55 views Asked by At

Consider the code:

import com.amazonaws.auth.DefaultAWSCredentialsProviderChain
import org.apache.spark.sql.SparkSession
import org.apache.spark.sql.types.{StringType, StructField, StructType}


object JsonAwsSchemaExample extends App{


  val awsCredentials = new DefaultAWSCredentialsProviderChain().getCredentials

  val spark: SparkSession = SparkSession.builder()
    .master("local[*]")
    .appName("spark-example")
    .getOrCreate()
  spark.sparkContext
    .hadoopConfiguration.set("fs.s3a.access.key", awsCredentials.getAWSAccessKeyId)
  spark.sparkContext
    .hadoopConfiguration.set("fs.s3a.secret.key", awsCredentials.getAWSSecretKey)
  spark.sparkContext
    .hadoopConfiguration.set("fs.s3a.endpoint", "s3.amazonaws.com")
  spark.sparkContext.hadoopConfiguration.set("mapreduce.fileoutputcommitter.algorithm.version", "2")

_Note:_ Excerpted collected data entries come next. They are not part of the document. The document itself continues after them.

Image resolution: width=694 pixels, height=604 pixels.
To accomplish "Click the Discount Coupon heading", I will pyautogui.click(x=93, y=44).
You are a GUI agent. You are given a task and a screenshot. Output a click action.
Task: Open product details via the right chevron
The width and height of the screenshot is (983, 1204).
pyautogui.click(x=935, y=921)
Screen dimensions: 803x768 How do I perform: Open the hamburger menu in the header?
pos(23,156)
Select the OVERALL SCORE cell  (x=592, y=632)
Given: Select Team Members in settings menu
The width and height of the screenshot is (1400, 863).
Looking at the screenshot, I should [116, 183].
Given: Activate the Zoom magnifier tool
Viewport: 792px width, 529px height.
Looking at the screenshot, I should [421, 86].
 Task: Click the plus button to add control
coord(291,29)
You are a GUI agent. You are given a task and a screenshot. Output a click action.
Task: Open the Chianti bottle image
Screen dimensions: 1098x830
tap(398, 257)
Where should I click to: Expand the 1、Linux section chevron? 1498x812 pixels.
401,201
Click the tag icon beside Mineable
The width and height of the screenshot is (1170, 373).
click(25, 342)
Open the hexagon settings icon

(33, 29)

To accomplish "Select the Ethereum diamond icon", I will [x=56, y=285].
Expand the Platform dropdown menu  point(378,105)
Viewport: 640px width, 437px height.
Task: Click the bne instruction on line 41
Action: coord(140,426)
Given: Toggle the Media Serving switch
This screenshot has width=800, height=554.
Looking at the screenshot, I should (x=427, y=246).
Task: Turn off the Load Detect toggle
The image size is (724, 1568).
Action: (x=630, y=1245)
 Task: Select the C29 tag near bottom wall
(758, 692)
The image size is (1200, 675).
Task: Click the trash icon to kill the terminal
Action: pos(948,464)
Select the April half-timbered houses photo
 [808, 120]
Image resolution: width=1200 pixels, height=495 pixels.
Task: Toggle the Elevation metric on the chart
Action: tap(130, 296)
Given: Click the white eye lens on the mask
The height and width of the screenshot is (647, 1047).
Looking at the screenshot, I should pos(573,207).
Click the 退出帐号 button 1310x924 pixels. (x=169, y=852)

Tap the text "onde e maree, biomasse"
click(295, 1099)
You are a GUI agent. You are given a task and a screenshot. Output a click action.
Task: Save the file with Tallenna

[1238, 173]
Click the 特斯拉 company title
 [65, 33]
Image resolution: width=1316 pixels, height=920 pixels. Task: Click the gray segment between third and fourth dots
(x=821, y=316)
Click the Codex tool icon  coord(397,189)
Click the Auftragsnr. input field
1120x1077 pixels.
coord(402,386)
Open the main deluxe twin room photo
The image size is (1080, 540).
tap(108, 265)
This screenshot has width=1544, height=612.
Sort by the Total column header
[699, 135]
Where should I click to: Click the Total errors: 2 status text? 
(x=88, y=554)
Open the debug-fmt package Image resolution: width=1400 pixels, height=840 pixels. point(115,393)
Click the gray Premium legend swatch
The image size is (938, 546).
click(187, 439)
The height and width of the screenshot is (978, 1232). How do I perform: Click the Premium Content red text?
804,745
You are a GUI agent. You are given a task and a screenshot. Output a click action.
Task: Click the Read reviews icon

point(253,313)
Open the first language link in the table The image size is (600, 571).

  val schema = StructType(Array(
    StructField("_corrupt_record", StringType, true),
    StructField("myErrorField", StringType, false),
    StructField("dataType", StringType, true)
  ))

  spark.read
    .schema(schema)
    .option("enforceSchema", true)
    .option("mode", "PERMISSIVE")
    .json("s3a://my-bucket/my-table").show(20, false)

}

This give me en output like

+---------------+------------+------------+
|_corrupt_record|myErrorField|dataType    |
+---------------+------------+------------+
|null           |null        |notification|
|null           |null        |notification|
|null           |null        |notification|
|null           |null        |notification|
|null           |null        |notification|
|null           |null        |notification|
|null           |null        |notification|
|null           |null        |notification|
|null           |null        |notification|
|null           |null        |notification|
+---------------+------------+------------+

The myErrorField created with nullable false parameter but spark do not place any records to _corrupt_record column. Is there a way to force this?

0

There are 0 answers